▶ _Aim of the task_: Transcribe exactly, and only, the lines from the one containing "Task: Open kebab menu for 2028 Round 1 pick" through the end of the entries below, leaving the pictures out.

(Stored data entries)
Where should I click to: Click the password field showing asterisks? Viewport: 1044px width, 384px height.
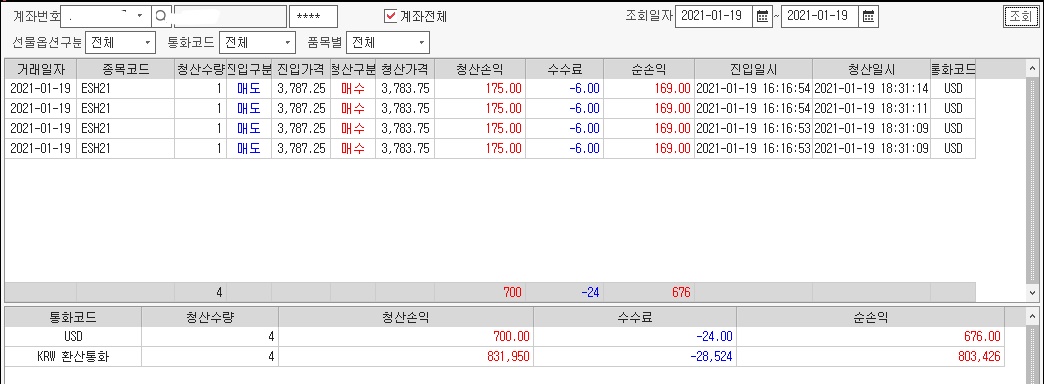314,16
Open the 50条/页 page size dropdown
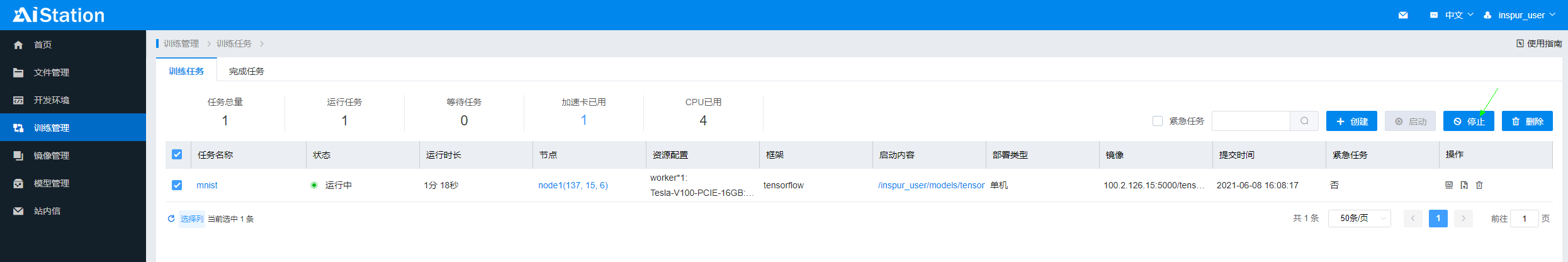Image resolution: width=1568 pixels, height=262 pixels. click(x=1359, y=219)
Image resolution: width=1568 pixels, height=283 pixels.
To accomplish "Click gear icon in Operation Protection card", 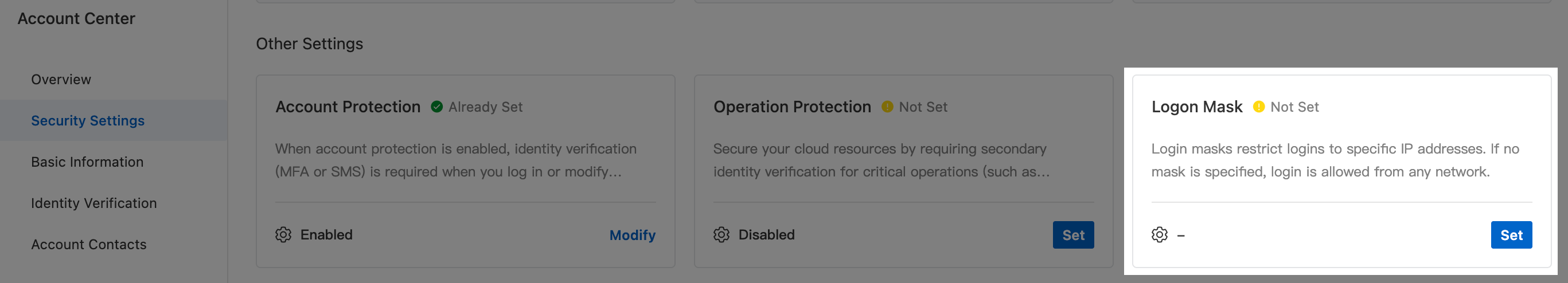I will [x=721, y=235].
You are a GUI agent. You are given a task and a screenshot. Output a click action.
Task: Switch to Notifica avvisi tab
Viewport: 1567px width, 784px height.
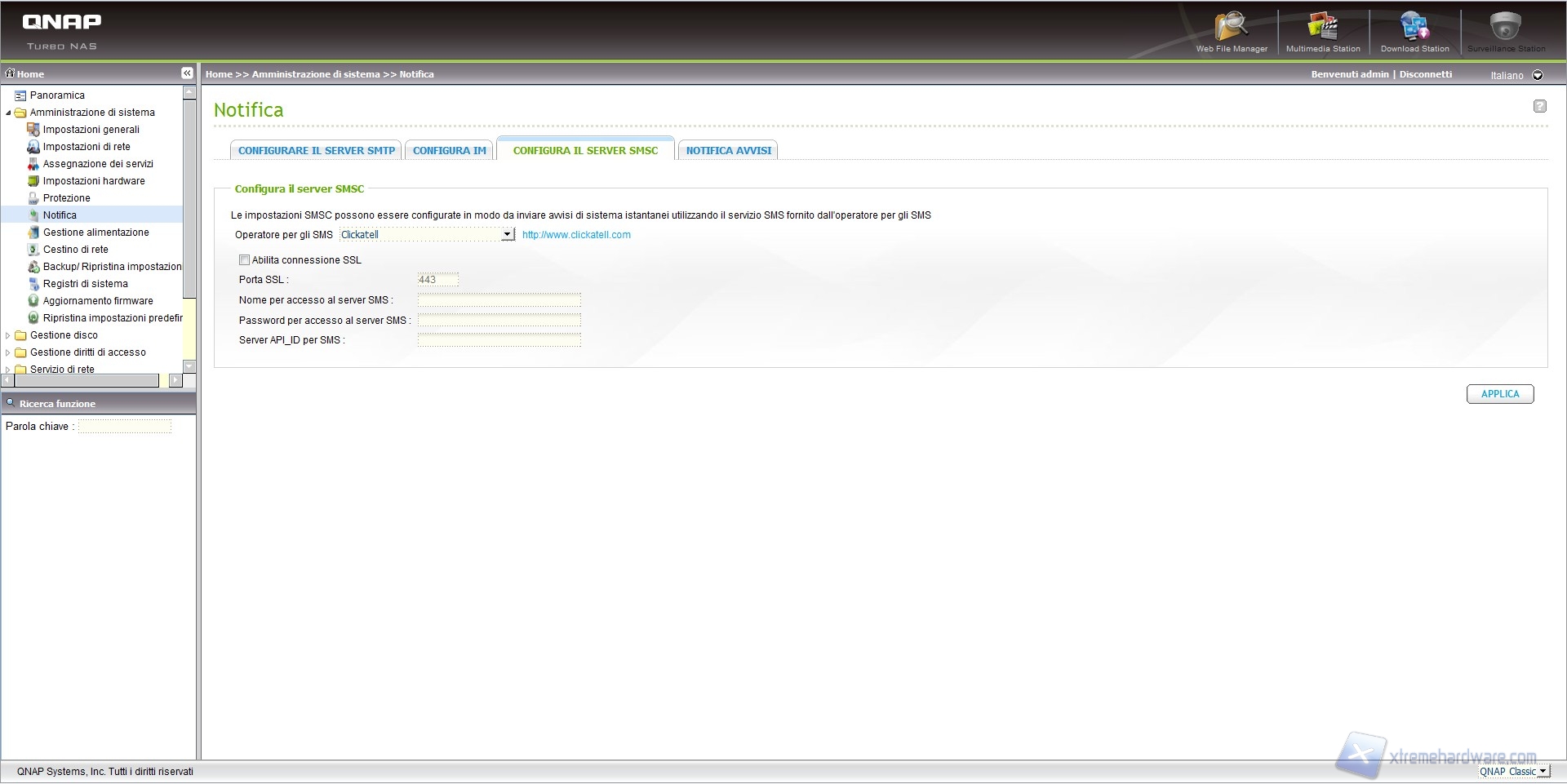point(728,151)
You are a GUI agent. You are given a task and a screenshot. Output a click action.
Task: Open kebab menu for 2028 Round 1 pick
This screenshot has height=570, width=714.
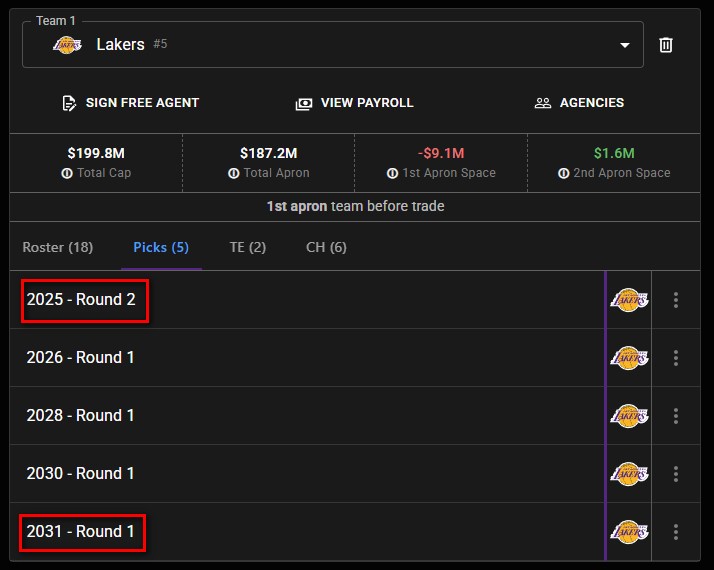click(677, 416)
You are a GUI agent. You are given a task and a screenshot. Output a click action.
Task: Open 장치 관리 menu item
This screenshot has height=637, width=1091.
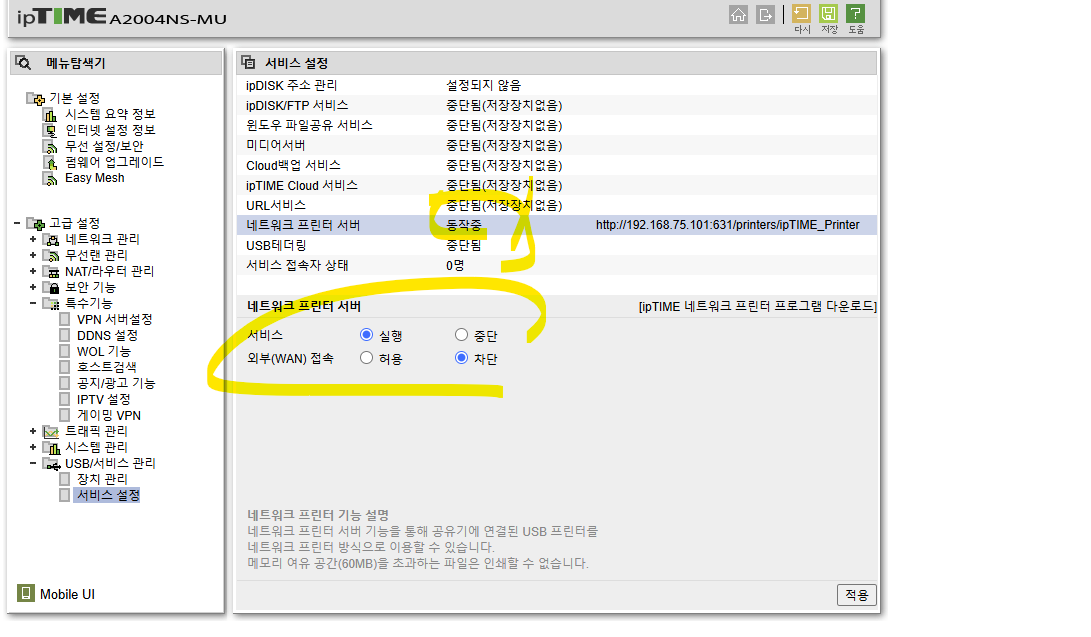(102, 479)
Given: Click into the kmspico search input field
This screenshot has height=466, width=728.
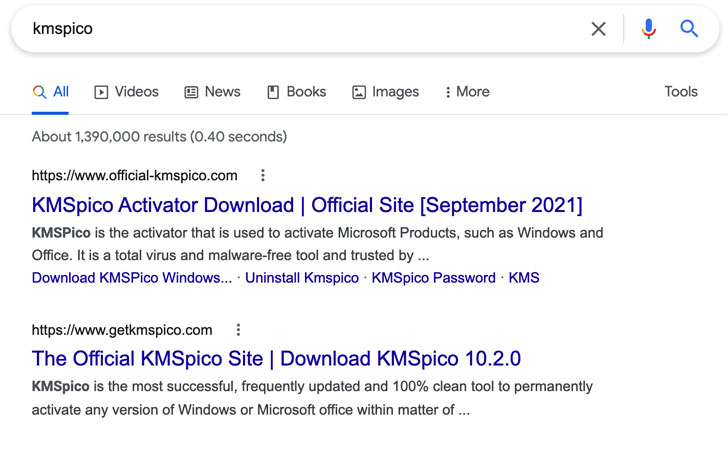Looking at the screenshot, I should point(300,29).
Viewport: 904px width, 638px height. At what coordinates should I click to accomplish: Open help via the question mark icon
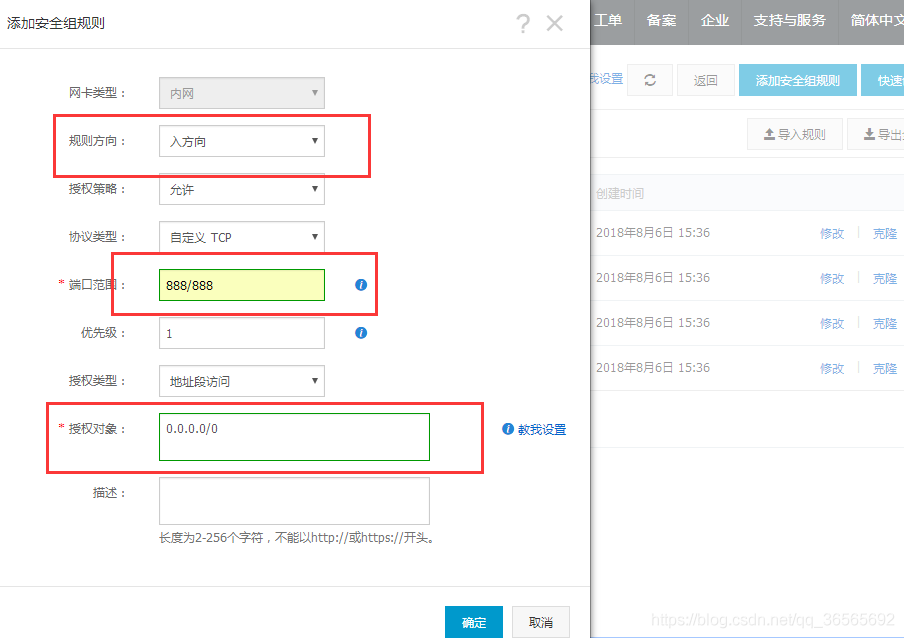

▶ _Expected answer_:
Task: Open kebab menu for 2028 Round 1 pick
This screenshot has height=570, width=714.
click(677, 416)
You are a GUI agent. You are given a task and a screenshot. Output a click action.
Task: Open 장치 관리 menu item
This screenshot has height=637, width=1091.
(102, 479)
Given: Click into the kmspico search input field
This screenshot has height=466, width=728.
Looking at the screenshot, I should point(300,29).
Viewport: 904px width, 638px height. At what coordinates should I click to accomplish: Open help via the question mark icon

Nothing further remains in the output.